--- Quoted passage ---
# 663 Views to my SmugMug page, and not a single sale...



## ottor (Jul 22, 2010)

I shoot for fun, but if someone wants a pic, I'll certainly sell them one.. Due to a recent 4 part photo series on an Oregon Coast Magazine, I've had *over 660 hits on my webpage over the last 10 days* !! - Not a single 4x6 sold. My prices are probably a little below average, my photos aren't real 'crap'... so - what do you think *the odds* would be that over 660 people liked enough of what they saw on the magazine, to come over via a link to my webpage, and not make a little purchase?? Like I said, I'm certainly not crushed or upset, but just a little puzzled.... What do you think???

R Otto Photography 

Here's the link to part 4 of the magazine series...

http://ouroregoncoast.com/ (If it's still there...)

Opinions???

thanks,

Rick


----------



## oldmacman (Jul 22, 2010)

Good shots. I like the work on the web site better than the Oregon shots. Maybe the visitors were looking for the Oregon shots and couldn't find them easily. Maybe it should be one of the galleries on your front page.


----------



## mrpenguin (Jul 22, 2010)

You have some very amazing photos on your site
Dont know anything about buying and selling pictures so cant answer you on that 

I do have a question ....  who buys pictures and why ?
Should you not be trying to sell to magazines or companies that need pictures ?


----------



## RobNZ (Jul 22, 2010)

Put your prices up.

I sell some of my shots as large format framed Canvas prints, as part of my experiments with setting price points "so I can retire from my day job...yeah right" I adjusted all of my online auction prices down to generate more sales, from the 2nd of June until the 12th of July I sold none!!!!

I dropped the prices from an average of $150 per print to $120, during this lower price phase I spoke with a local photographer about my work and he asked me how much I was selling them for, he told me to be careful with pricing like that because if people think the price is cheap, they quite often associate that with a cheaply made product or something of little value, ie: cheap crap.

--- Problem to work on ---
Switch "webpage" to "website" in the part of the SmugMug sales thread that opens with "## ottor (Jul" and closes with "it's still there...)", and give that part again.

--- Supplied information ---

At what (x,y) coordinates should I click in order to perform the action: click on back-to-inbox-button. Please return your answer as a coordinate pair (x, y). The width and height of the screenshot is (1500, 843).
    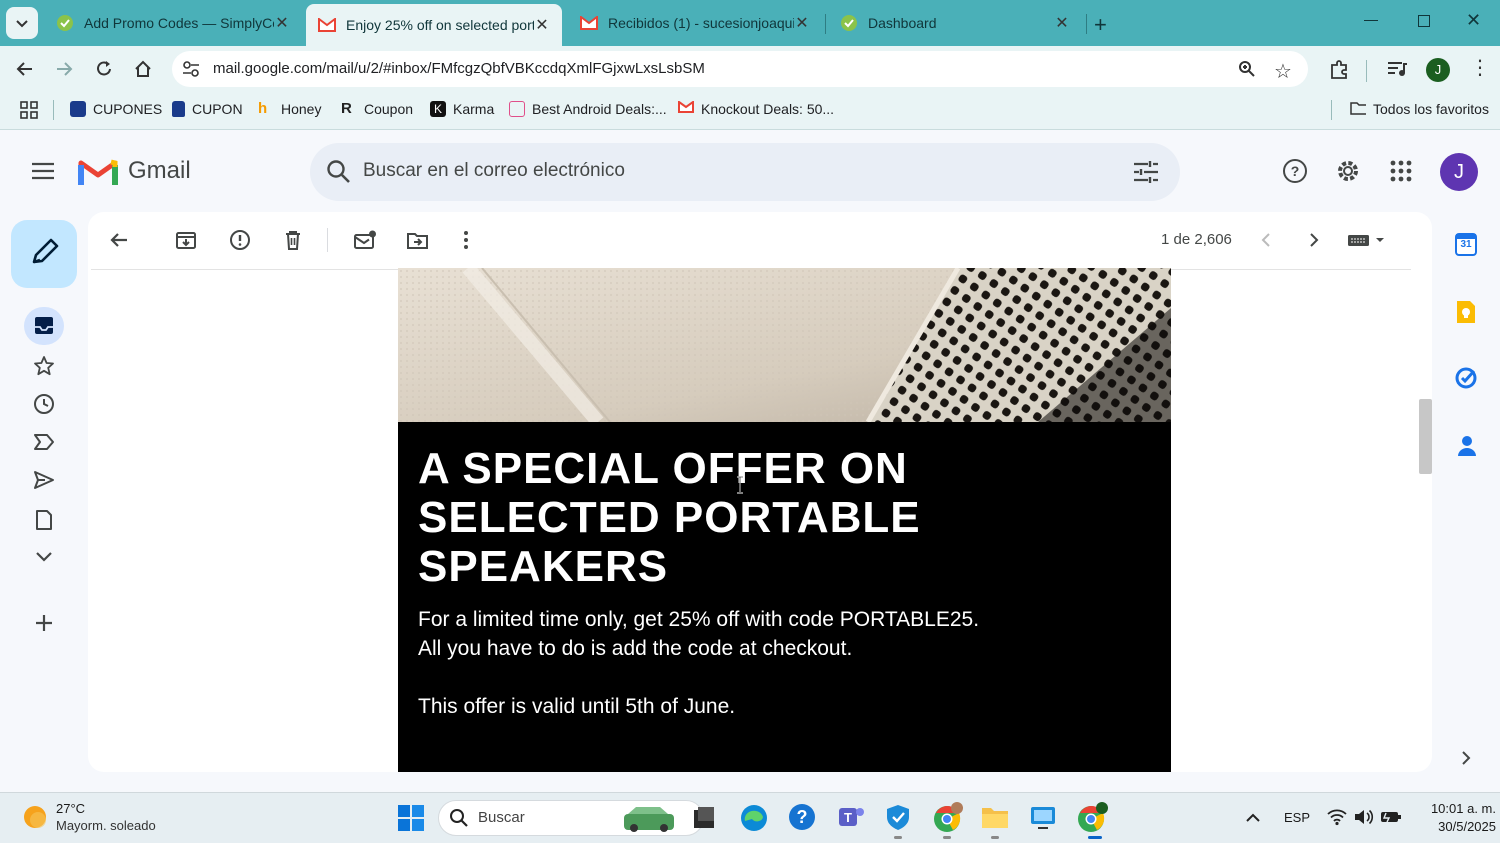
    Looking at the image, I should click on (119, 240).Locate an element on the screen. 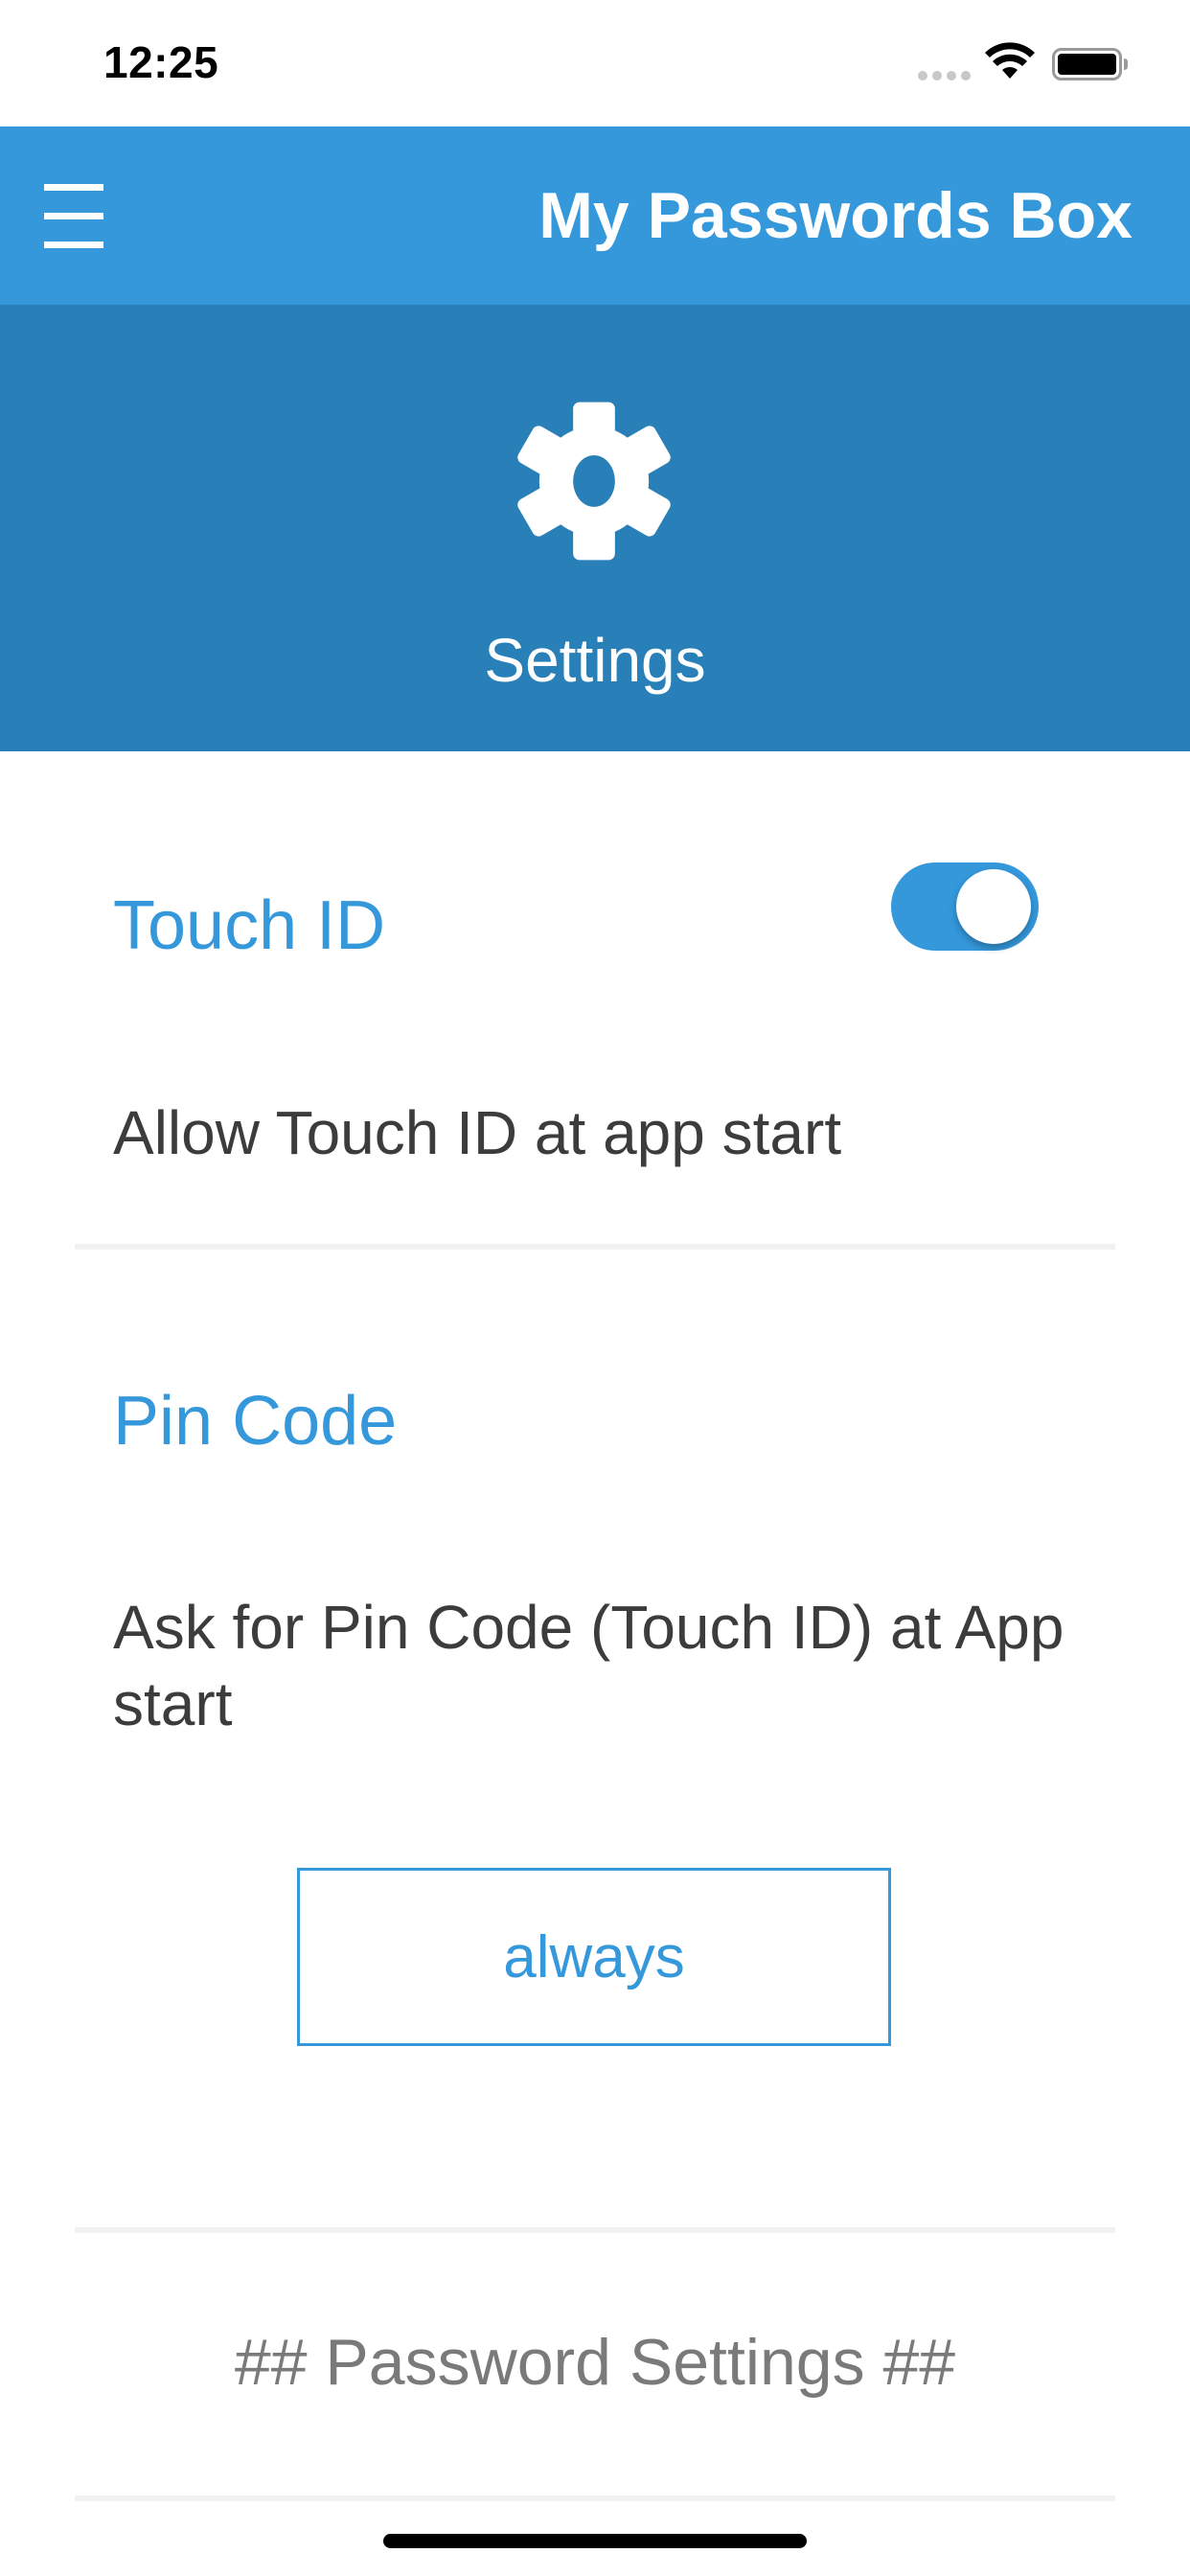 This screenshot has width=1190, height=2576. status-bar: 12:25 is located at coordinates (595, 63).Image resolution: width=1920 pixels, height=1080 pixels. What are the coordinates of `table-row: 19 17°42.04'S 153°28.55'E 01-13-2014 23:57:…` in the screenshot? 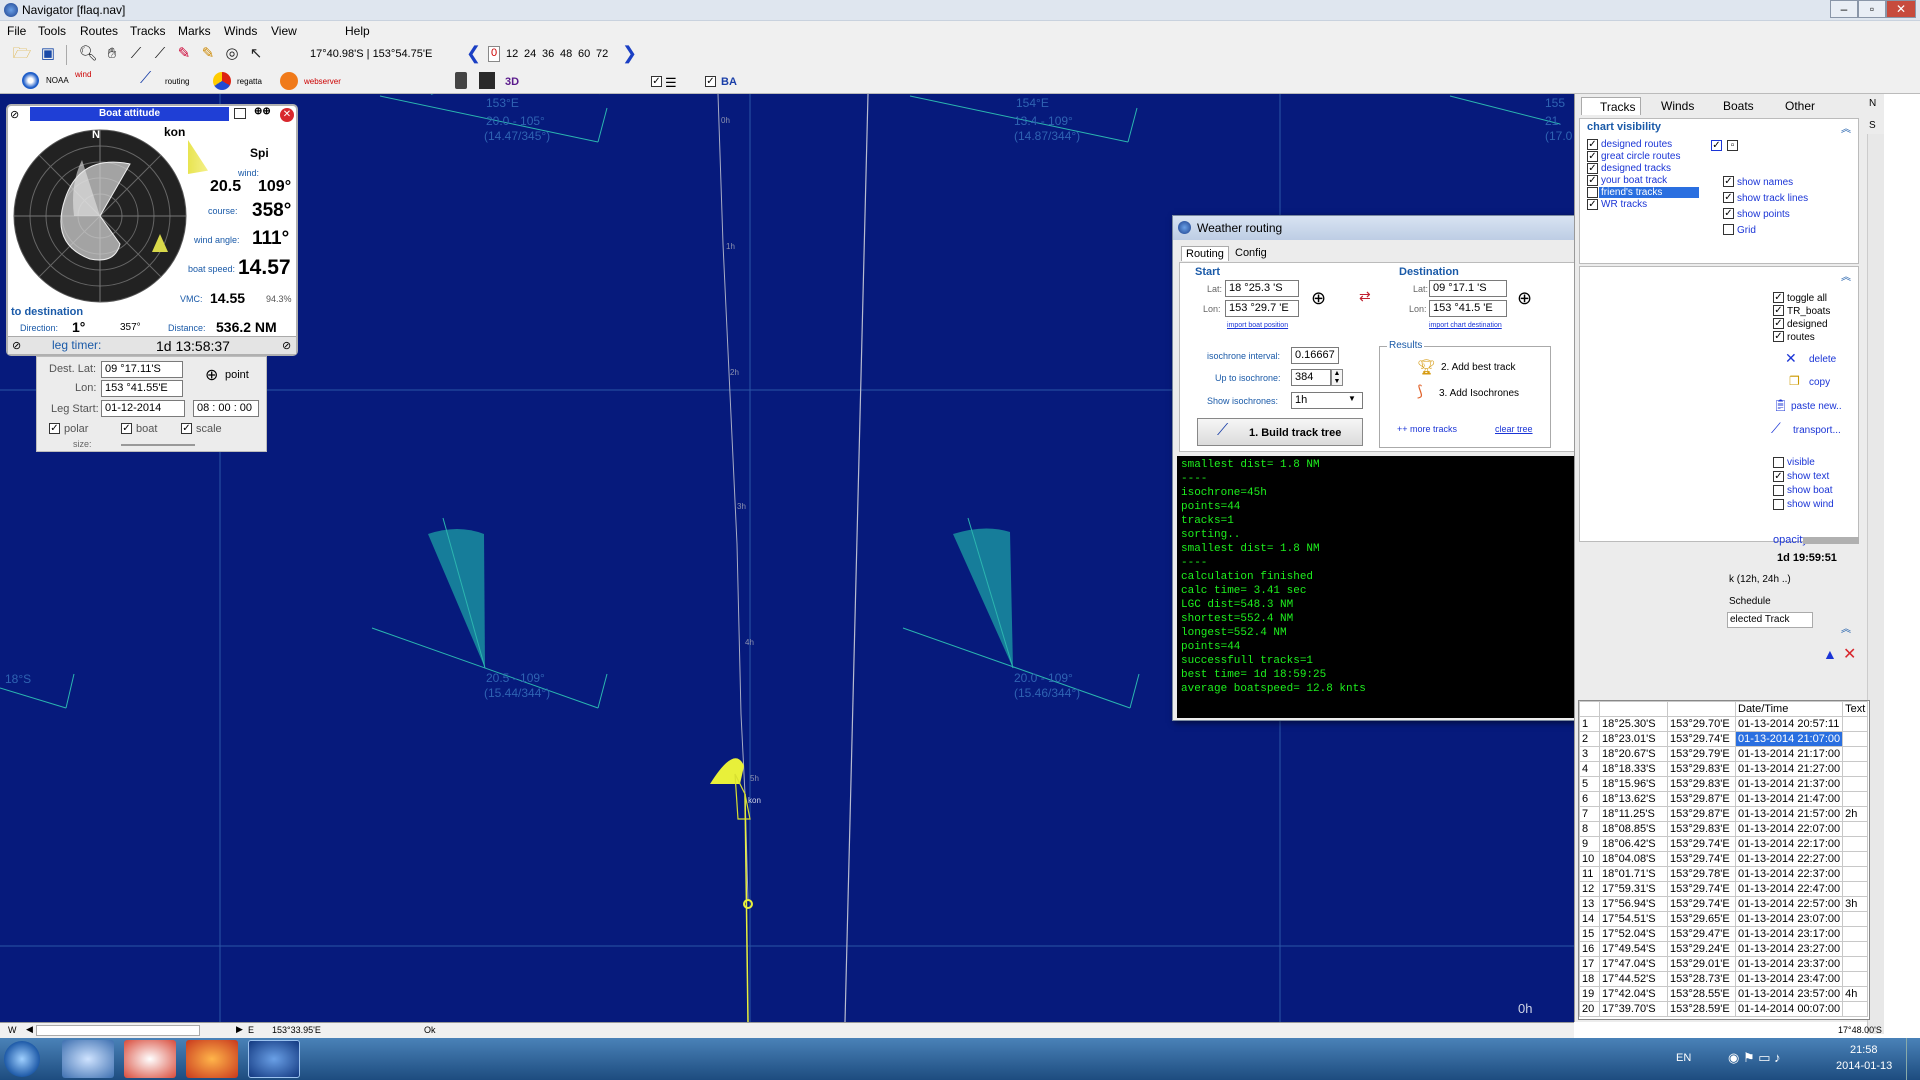 It's located at (1724, 994).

--- Solved problem ---
## ottor (Jul 22, 2010)

I shoot for fun, but if someone wants a pic, I'll certainly sell them one.. Due to a recent 4 part photo series on an Oregon Coast Magazine, I've had *over 660 hits on my website over the last 10 days* !! - Not a single 4x6 sold. My prices are probably a little below average, my photos aren't real 'crap'... so - what do you think *the odds* would be that over 660 people liked enough of what they saw on the magazine, to come over via a link to my website, and not make a little purchase?? Like I said, I'm certainly not crushed or upset, but just a little puzzled.... What do you think???

R Otto Photography 

Here's the link to part 4 of the magazine series...

http://ouroregoncoast.com/ (If it's still there...)